Armed Services subcommittee chairwoman said she wants the money invested in several programs that can defeat immediate threats facing the United States and allies.

House Armed Services Strategic Forces Subcommittee Chairwoman Ellen Tauscher, D-Calif., Tuesday encouraged the Obama administration to give testing and proven missile defenses a higher priority for funding than the pursuit of more futuristic programs.

During an interview, Tauscher said the United States has "overinvested in a long-term system," the Ground-Based Midcourse Defense system, which is aimed at defeating long-range ballistic missile threats but has had intercept-testing issues.

Instead, Tauscher said she wants the money invested in several programs that can defeat immediate threats facing the United States and allies.

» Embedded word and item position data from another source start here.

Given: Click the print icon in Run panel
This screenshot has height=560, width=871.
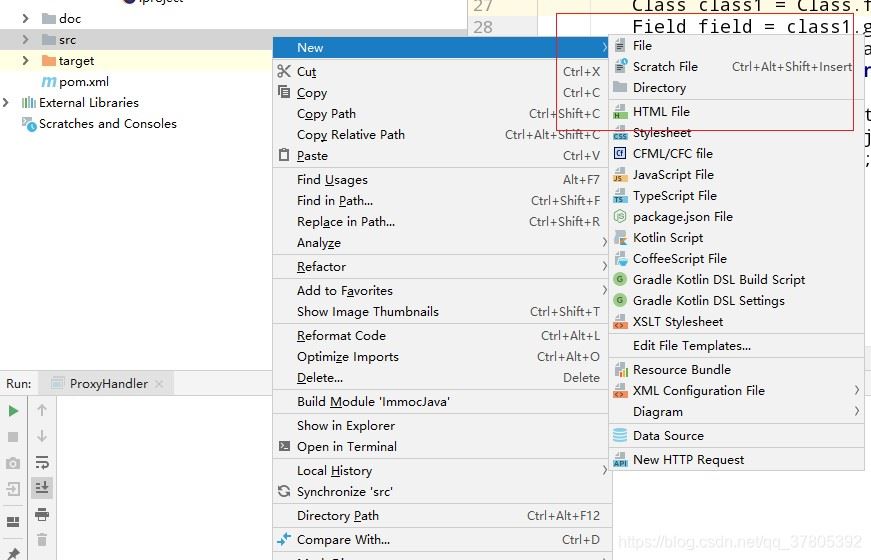Looking at the screenshot, I should coord(42,514).
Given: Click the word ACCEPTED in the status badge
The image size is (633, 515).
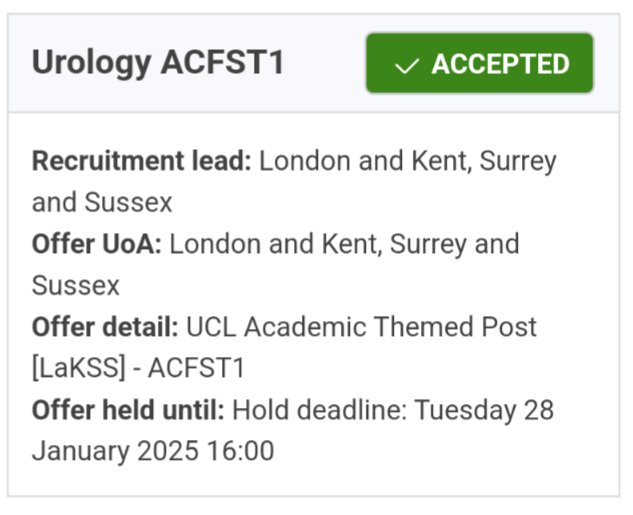Looking at the screenshot, I should tap(500, 65).
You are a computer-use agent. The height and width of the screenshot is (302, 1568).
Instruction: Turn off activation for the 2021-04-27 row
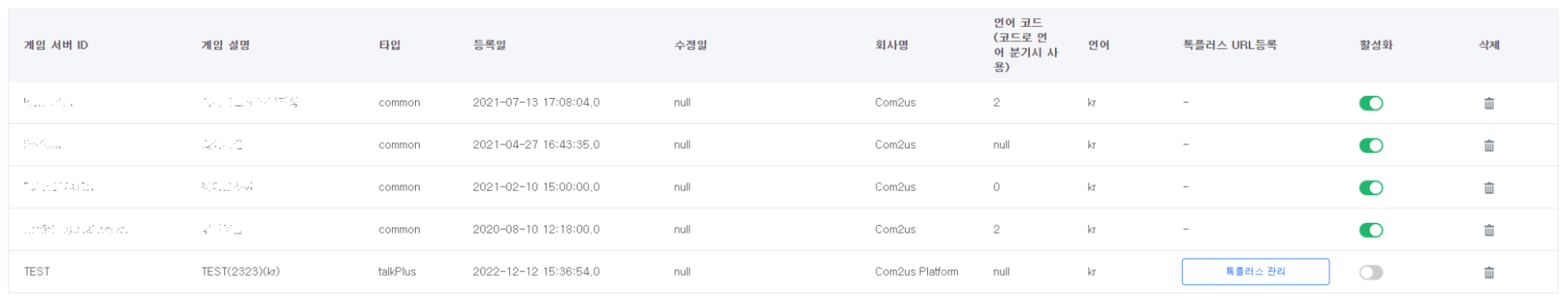point(1370,145)
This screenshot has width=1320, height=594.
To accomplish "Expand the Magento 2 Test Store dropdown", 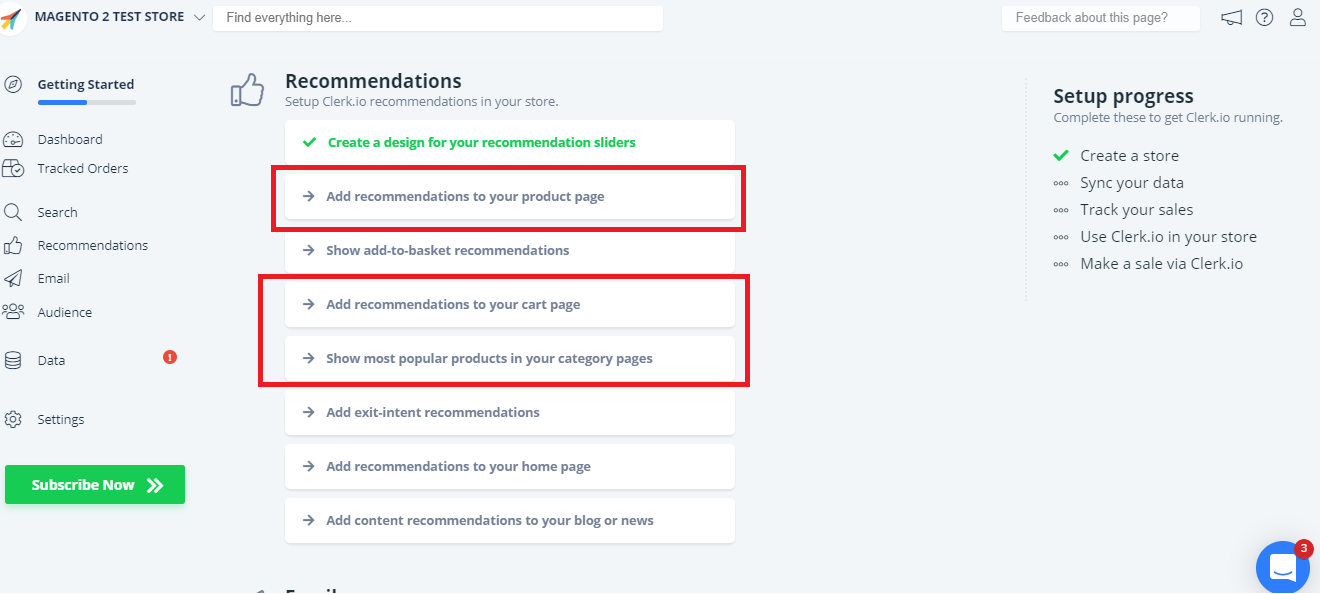I will point(198,18).
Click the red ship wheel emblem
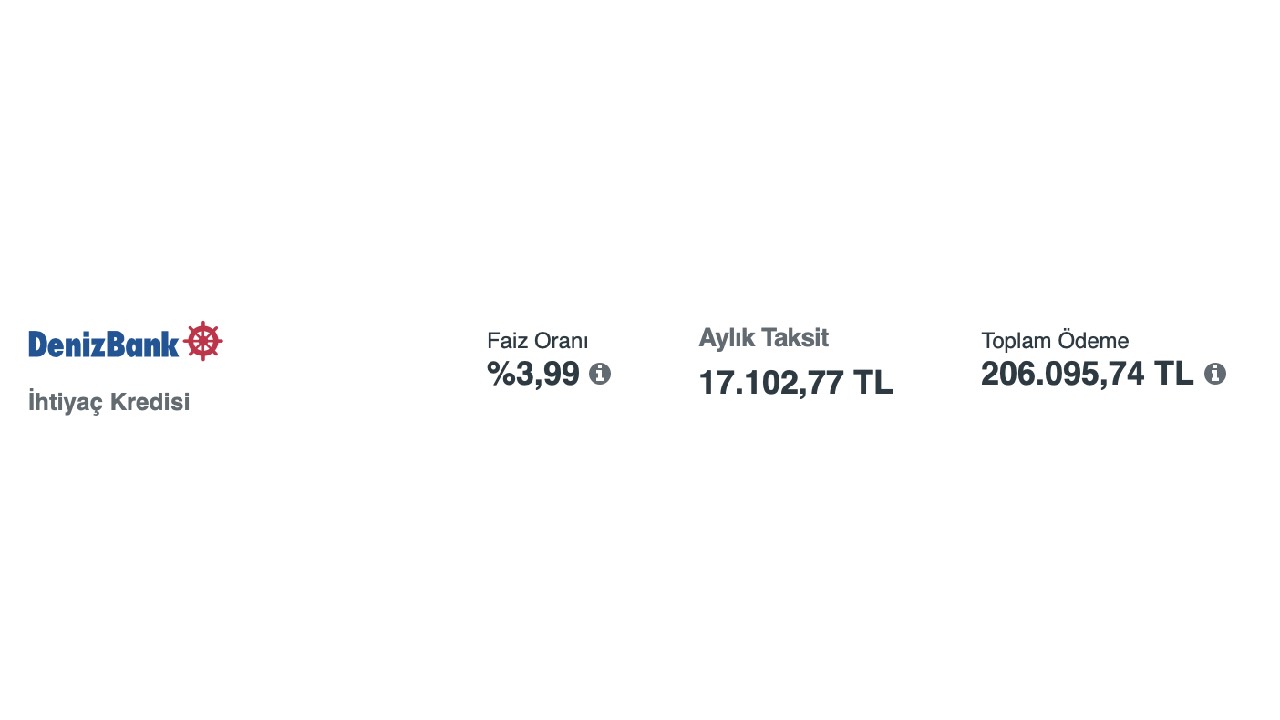Image resolution: width=1280 pixels, height=720 pixels. coord(203,341)
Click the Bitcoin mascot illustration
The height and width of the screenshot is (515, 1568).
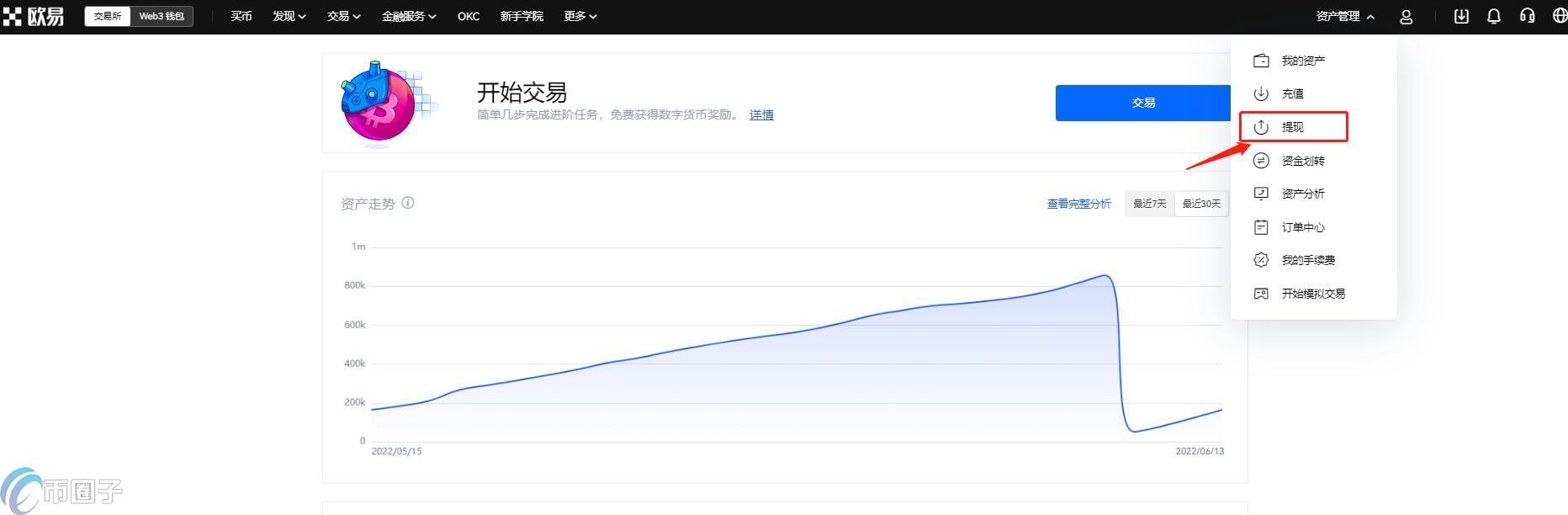pyautogui.click(x=380, y=104)
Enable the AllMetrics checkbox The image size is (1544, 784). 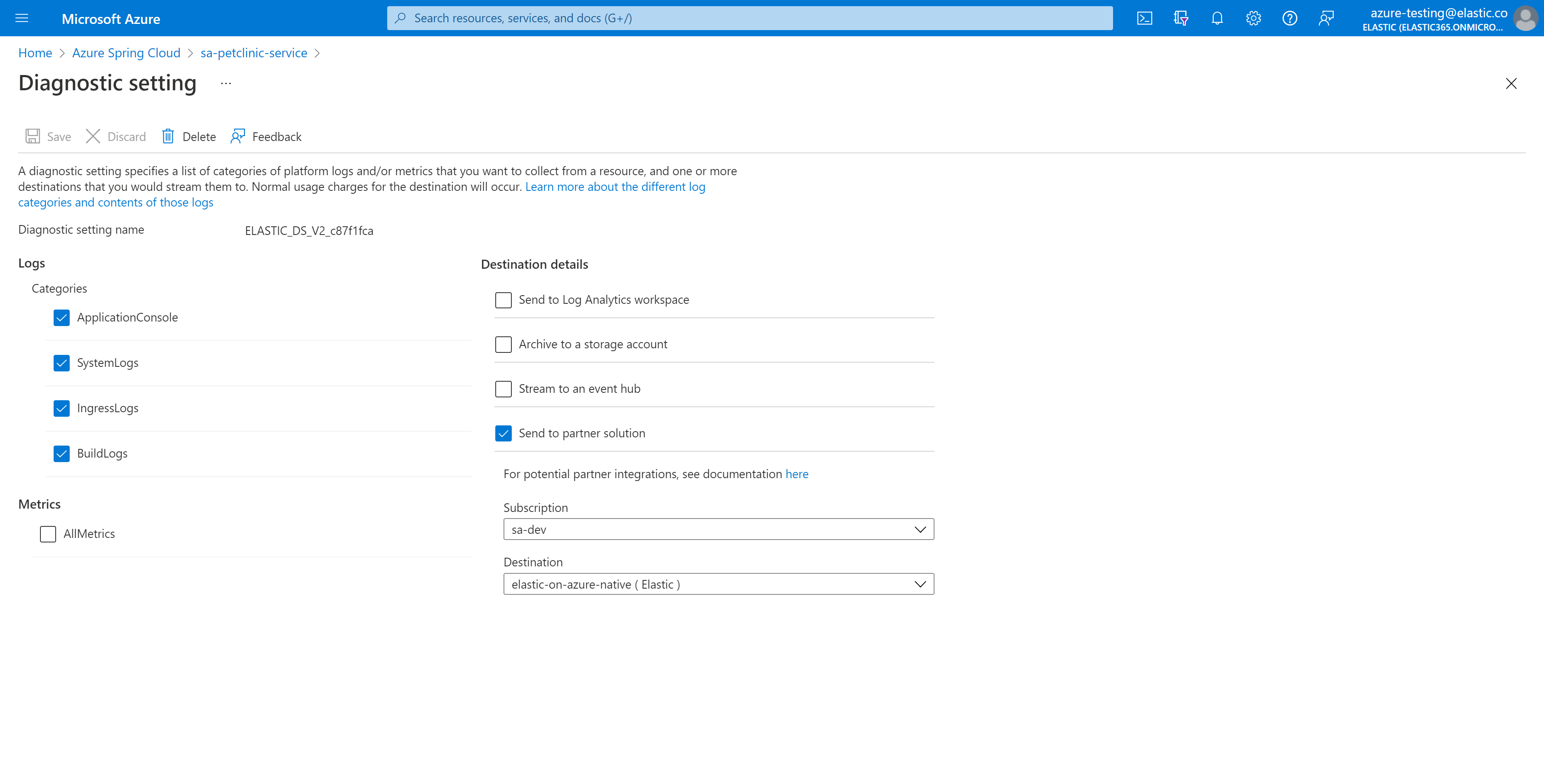point(48,534)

"I would predict that the Obama administration is probably going to get the top-line number right and whatever that number is, we'll have to see," Tauscher said. "The question is ... the innards. It's the investment policy that we have. It's making sure that [the Missile Defense Agency] is accountable in a way that provides systems that are deliverable to the services."

Tauscher stressed that the military needs additional Patriot PAC-3 missiles, as well as more of the Navy's Aegis-based system and the Army's Terminal High Altitude Area Defense -- areas her subcommittee has worked to boost funding for in the last two years.

She also said she would like to see the military develop a ground-based Aegis system, which provides a last line of defense for a missile attack. "I think you are going to be seeing that soon," she added.

The Pentagon is expected to send a general budget outline to Capitol Hill in the next few weeks, but detailed funding requests will not be ready until late March or April as the administration weighs its defense spending priorities.

Aside from individual programs, Tauscher said that she wants to continue to ensure that MDA is "unambiguously accountable" and money within the missile defense program is being spent wisely.

Last year, the fiscal 2009 defense authorization bill included several new checks on MDA, which Tauscher and other lawmakers believed had too little oversight for an agency that manages up to $10 billion in programs a year.

Among the new requirements is an annual review of the missile defense program by the Pentagon's director of operational test and evaluation.

No longer is MDA an agency where "we have a lot of good science and a lot of good technology to show for it, but very little delivered to the war-fighter -- which is, by the way, the bottom line," Tauscher said.